Para o Sopesp e a ABTP, apesar do pedido não ter sido aceito, ainda há recursos para se apresentar neste processo. “A ABTP pediu para entrar na discussão no STF e fomos admitidos. Nossos advogados entendem que ainda cabe recurso porque concluíram que não existe trânsito em julgado. Ainda cabem embargos para que o setor possa ser ouvido. Se não coubessem, não haveria sentido em admitir a ABTP no processo”, afirmou o diretor-presidente da entidade, José Di Bella Filho, em entrevista a A Tribuna.

O executivo não adiantou do que seus advogados irão tratar nesses embargos, mas destacou os impactos negativos para o setor portuário e outros segmentos da economia, diante do início da cobrança do tributo.

“Esta medida (a cobrança do IPTU de áreas da União) atinge todo o setor de concessão de infraestrutura, como ferrovias, rodovias, saneamento, metrô e setor aeroportuário. É um custo não previsto e as avaliações do setor rodoviário, por exemplo, são de que isso inviabiliza o modelo de concessão”.

Di Bella argumentou que o aumento da carga tributária “encarece economicamente o setor portuário e o comércio exterior brasileiro. Tira a competitividade do produto brasileiro e dos importados”. E considera que a Cidade pode ser prejudicada pela medida. “Há o risco de que o aumento da arrecadação afaste ou inviabilize atividades no município, já que 85% da economia de Santos giram em torno do Porto.(A cobrança de) IPTU e ISS afasta cada vez mais os investidores portuários”

“Intransigência”

A decisão dos dois órgãos empresariais foi criticada pela procuradora-geral da Prefeitura de Santos, Renata Arraes Lopes Cardoso. “Nós ganhamos este processo. Isso é claro. Tal decisão (do Sopesp e da ABTP) demonstra o verdadeiro desprezo dos empresários com a mais alta corte do País.
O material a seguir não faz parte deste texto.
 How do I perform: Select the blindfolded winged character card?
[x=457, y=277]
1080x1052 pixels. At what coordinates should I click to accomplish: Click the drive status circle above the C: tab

Chama a atenção a intransigência dos empresários em não aquiescer diante da decisão do Supremo”, afirmou.

Segundo Renata, a decisão do STF favorável à cobrança do IPTU já é seguida por juízes em várias instâncias e não há mais o que argumentar. Por isso, a Prefeitura irá iniciar a cobrança e empresas que não aderirem ao plano de pagamento podem ser protestadas, o que limitaria seu crédito.

“Mesmo com os empresários querendo apresentar novos pedidos de embargo, vamos iniciar a cobrança. Desde dezembro de 2017, temos autorização para o protesto”. Negociação Há duas semanas, a Prefeitura e entidades representantes dos terminais vinham negociando o pagamento do IPTU atrasado das instalações portuárias. Esse débito, quando somado a juros e multa, chega a cerca de R$ 300 milhões, segundo a Administração Municipal. No início da última semana, o prefeito Paulo Alexandre Barbosa se reuniu com dirigentes das entidades portuárias e ofereceu um plano de pagamento, com descontos de até 50% no valor de juros e multas para quitações à vista ou parceladas em até 24 vezes.

Os empresários pediram 100% de desconto em juros e multas e novos prazos, se o pagamento for à vista. Na opção parcelada, o desconto seria de até 70%. Na última sexta-feira, horas antes da decisão do Sopesp e da ABTP de sair da negociação, Barbosa melhorou sua oferta, com 100% de desconto na multa e 50% nos juros, se o IPTU atrasado for quitado à vista. Na opção parcelada, os índices seriam de até 80% e 40%, respectivamente.

O projeto de lei com esta proposta será apresentada à Câmara na próxima quarta-feira. A Tribuna procurou o Sindicato dos Operadores Portuários do Estado de São Paulo (Sopesp). Mas, segundo sua assessoria, a entidade não irá se pronunciar por enquanto.